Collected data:
-- Opening Marker --

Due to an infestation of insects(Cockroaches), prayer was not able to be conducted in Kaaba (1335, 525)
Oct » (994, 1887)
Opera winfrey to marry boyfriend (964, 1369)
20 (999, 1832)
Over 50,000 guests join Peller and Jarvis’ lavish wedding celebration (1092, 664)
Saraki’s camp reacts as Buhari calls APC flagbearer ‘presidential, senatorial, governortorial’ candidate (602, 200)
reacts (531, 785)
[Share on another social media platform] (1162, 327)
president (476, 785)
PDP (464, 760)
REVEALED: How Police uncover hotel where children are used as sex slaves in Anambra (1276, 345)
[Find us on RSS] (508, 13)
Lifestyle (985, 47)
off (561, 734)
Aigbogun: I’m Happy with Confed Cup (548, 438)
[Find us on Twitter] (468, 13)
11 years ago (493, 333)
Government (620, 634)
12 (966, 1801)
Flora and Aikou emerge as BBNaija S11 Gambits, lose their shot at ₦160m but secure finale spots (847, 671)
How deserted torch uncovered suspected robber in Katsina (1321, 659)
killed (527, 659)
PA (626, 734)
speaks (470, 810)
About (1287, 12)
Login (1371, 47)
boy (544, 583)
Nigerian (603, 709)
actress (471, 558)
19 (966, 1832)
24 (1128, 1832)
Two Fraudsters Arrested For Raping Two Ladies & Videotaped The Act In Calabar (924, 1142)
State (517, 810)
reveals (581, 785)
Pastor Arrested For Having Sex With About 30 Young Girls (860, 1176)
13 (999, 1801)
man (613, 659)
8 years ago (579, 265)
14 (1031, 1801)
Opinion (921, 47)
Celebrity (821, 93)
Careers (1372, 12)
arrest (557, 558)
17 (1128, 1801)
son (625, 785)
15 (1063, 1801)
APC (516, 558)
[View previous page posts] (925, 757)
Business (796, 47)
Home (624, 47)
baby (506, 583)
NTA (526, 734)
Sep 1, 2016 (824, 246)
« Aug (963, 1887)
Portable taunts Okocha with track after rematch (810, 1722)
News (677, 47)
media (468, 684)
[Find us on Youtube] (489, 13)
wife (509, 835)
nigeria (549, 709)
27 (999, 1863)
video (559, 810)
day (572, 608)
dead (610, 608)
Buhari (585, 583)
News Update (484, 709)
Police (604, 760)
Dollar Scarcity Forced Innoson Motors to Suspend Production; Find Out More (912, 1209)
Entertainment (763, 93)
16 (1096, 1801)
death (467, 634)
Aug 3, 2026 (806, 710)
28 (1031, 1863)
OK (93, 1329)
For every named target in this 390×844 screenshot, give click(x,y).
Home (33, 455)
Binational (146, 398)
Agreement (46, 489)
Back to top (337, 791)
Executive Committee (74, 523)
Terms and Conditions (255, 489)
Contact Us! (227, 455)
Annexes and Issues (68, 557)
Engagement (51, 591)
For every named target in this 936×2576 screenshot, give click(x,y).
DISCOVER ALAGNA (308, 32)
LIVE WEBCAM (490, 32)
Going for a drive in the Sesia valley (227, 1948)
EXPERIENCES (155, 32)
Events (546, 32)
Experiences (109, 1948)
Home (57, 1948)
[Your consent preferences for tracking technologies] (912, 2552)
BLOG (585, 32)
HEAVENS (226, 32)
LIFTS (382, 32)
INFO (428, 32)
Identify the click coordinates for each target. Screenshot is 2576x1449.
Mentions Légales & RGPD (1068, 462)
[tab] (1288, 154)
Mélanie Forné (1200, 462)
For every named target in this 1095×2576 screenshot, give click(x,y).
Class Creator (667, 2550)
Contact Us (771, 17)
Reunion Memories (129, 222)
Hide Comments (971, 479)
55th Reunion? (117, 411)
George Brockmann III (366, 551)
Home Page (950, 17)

-- Closing Marker --

Scan the lines above for the word "click", then copy each line that has it.

* Result below *
For every named target in this 390×844 screenshot, give click(x,y).
For every named target in this 936×2576 screenshot, give click(x,y).
Identify the click coordinates for each target. Screenshot is 2576x1449.
For every named target in this 1095×2576 screenshot, give click(x,y).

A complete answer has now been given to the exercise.